Information provided Start Marker
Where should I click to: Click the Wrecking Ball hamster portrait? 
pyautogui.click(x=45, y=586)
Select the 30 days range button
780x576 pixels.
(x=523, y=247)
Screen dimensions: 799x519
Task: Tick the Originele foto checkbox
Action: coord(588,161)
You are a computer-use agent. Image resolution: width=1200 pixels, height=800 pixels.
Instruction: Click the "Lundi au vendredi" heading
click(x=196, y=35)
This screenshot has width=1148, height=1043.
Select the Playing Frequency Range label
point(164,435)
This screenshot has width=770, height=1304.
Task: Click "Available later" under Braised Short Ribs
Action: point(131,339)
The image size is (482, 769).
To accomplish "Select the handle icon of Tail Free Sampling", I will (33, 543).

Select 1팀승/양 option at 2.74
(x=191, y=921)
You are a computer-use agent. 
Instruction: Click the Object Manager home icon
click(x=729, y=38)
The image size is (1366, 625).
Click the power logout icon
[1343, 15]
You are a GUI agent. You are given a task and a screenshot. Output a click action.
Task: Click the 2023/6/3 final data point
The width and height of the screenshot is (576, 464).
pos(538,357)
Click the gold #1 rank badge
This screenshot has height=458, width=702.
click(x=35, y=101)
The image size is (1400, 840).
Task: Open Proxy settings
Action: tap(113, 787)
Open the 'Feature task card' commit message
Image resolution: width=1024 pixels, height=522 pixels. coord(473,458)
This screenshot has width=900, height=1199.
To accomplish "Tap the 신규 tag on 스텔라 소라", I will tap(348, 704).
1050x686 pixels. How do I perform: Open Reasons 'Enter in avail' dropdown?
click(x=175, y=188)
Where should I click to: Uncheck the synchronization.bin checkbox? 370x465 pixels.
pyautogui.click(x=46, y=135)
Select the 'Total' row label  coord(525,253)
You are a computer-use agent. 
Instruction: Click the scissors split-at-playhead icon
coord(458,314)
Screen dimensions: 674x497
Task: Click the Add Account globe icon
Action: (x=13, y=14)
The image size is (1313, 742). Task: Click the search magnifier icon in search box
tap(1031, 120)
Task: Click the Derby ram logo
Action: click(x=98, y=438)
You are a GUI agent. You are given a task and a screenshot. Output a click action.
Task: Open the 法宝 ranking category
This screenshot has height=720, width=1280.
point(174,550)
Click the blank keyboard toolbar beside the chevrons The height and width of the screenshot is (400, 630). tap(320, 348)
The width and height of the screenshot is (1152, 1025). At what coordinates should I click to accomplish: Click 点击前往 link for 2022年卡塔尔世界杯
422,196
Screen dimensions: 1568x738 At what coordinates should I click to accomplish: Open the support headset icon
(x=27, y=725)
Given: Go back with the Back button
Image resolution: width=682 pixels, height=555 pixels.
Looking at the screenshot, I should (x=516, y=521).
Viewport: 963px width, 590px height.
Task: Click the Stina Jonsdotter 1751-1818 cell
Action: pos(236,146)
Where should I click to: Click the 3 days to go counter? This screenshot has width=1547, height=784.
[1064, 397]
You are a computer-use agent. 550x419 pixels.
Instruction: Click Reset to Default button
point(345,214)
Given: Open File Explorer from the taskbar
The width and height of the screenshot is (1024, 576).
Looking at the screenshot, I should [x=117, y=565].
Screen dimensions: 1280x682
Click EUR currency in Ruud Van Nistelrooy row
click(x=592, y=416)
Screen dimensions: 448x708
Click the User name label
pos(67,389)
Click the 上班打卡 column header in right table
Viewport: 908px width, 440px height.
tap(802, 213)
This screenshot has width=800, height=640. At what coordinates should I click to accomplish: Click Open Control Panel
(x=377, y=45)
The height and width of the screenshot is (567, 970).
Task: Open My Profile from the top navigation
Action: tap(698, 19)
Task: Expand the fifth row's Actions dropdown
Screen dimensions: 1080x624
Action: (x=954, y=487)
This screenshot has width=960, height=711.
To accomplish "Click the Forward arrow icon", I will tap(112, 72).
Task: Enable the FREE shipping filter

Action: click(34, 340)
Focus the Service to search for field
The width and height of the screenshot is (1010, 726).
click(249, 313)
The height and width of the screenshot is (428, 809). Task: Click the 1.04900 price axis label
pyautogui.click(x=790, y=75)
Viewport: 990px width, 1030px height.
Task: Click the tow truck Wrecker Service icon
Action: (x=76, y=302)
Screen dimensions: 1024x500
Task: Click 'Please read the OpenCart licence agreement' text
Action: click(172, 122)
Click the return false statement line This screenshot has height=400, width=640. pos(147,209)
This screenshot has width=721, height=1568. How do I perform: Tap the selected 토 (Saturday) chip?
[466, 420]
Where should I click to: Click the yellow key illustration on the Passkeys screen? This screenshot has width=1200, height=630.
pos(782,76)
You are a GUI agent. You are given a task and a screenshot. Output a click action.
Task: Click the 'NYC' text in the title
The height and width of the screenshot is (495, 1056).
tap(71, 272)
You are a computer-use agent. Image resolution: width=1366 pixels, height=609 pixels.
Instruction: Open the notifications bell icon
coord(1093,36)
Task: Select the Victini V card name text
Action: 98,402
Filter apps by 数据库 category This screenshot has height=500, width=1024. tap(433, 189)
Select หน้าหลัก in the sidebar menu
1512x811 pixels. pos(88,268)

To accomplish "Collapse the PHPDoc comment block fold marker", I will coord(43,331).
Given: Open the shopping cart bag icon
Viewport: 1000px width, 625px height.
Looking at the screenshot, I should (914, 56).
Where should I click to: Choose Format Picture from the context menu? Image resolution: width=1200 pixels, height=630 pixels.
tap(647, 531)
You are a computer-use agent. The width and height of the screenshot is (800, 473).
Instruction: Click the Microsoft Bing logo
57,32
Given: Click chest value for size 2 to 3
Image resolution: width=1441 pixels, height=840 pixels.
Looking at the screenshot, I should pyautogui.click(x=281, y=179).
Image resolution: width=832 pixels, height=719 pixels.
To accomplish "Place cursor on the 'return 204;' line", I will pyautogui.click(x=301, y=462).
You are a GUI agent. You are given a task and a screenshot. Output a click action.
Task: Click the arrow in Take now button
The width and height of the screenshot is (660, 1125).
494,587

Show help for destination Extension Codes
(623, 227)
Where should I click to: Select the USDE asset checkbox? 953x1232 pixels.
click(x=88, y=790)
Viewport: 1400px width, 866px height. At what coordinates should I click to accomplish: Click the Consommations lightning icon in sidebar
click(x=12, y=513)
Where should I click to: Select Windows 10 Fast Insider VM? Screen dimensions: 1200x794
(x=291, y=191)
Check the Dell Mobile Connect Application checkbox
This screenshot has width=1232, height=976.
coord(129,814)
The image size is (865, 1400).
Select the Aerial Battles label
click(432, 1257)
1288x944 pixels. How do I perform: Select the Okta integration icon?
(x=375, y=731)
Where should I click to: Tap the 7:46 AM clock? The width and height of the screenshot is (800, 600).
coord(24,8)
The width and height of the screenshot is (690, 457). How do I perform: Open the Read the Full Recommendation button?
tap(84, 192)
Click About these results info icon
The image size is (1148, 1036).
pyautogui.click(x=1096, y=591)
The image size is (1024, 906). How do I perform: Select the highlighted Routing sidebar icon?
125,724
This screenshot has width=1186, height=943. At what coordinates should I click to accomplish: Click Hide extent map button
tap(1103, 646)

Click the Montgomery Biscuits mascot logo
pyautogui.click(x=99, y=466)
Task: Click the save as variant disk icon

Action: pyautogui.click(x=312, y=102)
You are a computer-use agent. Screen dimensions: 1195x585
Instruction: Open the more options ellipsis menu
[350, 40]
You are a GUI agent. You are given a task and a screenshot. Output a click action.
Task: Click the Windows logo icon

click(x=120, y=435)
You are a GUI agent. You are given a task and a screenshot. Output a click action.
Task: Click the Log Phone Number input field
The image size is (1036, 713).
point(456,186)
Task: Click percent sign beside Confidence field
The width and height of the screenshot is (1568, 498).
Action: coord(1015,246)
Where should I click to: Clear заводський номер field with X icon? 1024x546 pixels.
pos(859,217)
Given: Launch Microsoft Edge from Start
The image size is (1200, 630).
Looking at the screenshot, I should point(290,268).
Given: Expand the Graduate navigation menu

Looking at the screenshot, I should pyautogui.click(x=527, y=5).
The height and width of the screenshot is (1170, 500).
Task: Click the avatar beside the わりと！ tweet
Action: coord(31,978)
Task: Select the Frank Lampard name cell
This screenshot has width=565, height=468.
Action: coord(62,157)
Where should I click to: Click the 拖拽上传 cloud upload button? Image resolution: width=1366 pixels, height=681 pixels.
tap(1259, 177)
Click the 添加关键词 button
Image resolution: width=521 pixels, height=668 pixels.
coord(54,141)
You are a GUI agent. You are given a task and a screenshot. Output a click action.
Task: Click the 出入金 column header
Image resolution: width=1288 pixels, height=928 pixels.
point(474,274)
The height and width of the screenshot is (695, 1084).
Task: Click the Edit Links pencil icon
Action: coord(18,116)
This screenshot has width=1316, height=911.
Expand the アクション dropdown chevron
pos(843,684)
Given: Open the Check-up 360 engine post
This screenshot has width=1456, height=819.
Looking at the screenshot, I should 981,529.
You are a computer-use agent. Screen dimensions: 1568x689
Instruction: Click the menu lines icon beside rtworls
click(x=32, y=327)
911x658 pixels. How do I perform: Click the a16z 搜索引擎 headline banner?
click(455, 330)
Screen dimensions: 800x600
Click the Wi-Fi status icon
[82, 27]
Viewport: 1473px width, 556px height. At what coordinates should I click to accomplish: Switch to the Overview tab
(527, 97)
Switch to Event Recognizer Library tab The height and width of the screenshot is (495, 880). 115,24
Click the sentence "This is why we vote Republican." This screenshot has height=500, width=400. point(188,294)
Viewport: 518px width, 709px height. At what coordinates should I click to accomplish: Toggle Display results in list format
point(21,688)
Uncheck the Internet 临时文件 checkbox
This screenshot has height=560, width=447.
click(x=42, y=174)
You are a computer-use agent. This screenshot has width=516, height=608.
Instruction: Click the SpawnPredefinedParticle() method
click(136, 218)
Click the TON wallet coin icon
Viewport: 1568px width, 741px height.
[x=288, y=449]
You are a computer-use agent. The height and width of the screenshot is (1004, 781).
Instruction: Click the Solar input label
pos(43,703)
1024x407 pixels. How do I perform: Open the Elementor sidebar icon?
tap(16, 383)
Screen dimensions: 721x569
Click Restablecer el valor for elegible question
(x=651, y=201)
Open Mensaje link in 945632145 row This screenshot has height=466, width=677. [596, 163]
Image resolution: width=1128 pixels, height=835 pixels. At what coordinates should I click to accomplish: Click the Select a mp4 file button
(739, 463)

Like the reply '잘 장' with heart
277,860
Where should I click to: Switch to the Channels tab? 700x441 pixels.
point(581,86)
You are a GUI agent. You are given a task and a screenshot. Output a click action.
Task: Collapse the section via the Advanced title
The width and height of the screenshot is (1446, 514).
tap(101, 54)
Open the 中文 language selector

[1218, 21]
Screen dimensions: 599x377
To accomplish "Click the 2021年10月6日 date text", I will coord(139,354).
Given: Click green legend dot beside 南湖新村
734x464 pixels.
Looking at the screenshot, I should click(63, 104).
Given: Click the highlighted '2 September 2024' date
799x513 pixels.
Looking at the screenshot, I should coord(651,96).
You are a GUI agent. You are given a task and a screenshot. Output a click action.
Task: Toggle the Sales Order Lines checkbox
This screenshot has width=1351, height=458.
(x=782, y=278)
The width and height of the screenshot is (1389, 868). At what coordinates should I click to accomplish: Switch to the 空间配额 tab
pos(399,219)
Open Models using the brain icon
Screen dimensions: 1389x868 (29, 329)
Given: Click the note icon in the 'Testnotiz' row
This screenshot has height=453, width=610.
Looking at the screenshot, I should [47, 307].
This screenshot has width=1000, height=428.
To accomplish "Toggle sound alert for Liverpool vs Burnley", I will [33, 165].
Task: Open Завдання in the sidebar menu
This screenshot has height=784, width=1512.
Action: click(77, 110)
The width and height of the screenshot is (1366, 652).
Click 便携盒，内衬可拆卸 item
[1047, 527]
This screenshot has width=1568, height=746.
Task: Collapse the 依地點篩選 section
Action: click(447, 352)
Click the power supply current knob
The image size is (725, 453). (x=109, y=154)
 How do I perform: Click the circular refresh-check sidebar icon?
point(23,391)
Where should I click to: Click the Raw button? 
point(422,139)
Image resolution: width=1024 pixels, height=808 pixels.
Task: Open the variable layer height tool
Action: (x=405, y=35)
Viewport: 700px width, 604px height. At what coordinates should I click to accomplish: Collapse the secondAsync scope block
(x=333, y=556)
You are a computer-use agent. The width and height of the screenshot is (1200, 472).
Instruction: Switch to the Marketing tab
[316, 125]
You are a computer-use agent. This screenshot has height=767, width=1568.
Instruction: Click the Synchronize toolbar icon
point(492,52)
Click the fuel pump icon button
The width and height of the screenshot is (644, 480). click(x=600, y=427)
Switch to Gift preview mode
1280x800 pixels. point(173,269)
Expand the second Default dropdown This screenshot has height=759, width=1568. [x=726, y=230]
Information provided End Marker
== Work order ==
Please copy only these lines, exactly: the first line of the records through the line containing "Task: Open the 法宝 ranking category", ends included.

== Task answer ==
Where should I click to: Click the Wrecking Ball hamster portrait? 
pyautogui.click(x=45, y=586)
Select the 30 days range button
780x576 pixels.
(x=523, y=247)
Screen dimensions: 799x519
Task: Tick the Originele foto checkbox
Action: coord(588,161)
You are a computer-use agent. Image resolution: width=1200 pixels, height=800 pixels.
Instruction: Click the "Lundi au vendredi" heading
click(x=196, y=35)
This screenshot has width=1148, height=1043.
Select the Playing Frequency Range label
point(164,435)
This screenshot has width=770, height=1304.
Task: Click "Available later" under Braised Short Ribs
Action: point(131,339)
The image size is (482, 769).
To accomplish "Select the handle icon of Tail Free Sampling", I will (33, 543).

Select 1팀승/양 option at 2.74
(x=191, y=921)
You are a computer-use agent. 
Instruction: Click the Object Manager home icon
click(x=729, y=38)
The image size is (1366, 625).
Click the power logout icon
[1343, 15]
You are a GUI agent. You are given a task and a screenshot. Output a click action.
Task: Click the 2023/6/3 final data point
The width and height of the screenshot is (576, 464).
pos(538,357)
Click the gold #1 rank badge
This screenshot has height=458, width=702.
click(x=35, y=101)
The image size is (1400, 840).
Task: Open Proxy settings
Action: tap(113, 787)
Open the 'Feature task card' commit message
Image resolution: width=1024 pixels, height=522 pixels. coord(473,458)
This screenshot has width=900, height=1199.
To accomplish "Tap the 신규 tag on 스텔라 소라", I will tap(348, 704).
1050x686 pixels. How do I perform: Open Reasons 'Enter in avail' dropdown?
click(x=175, y=188)
Where should I click to: Uncheck the synchronization.bin checkbox? 370x465 pixels.
pyautogui.click(x=46, y=135)
Select the 'Total' row label  coord(525,253)
You are a computer-use agent. 
Instruction: Click the scissors split-at-playhead icon
coord(458,314)
Screen dimensions: 674x497
Task: Click the Add Account globe icon
Action: (x=13, y=14)
The image size is (1313, 742). Task: Click the search magnifier icon in search box
tap(1031, 120)
Task: Click the Derby ram logo
Action: click(x=98, y=438)
You are a GUI agent. You are given a task and a screenshot. Output a click action.
Task: Open the 法宝 ranking category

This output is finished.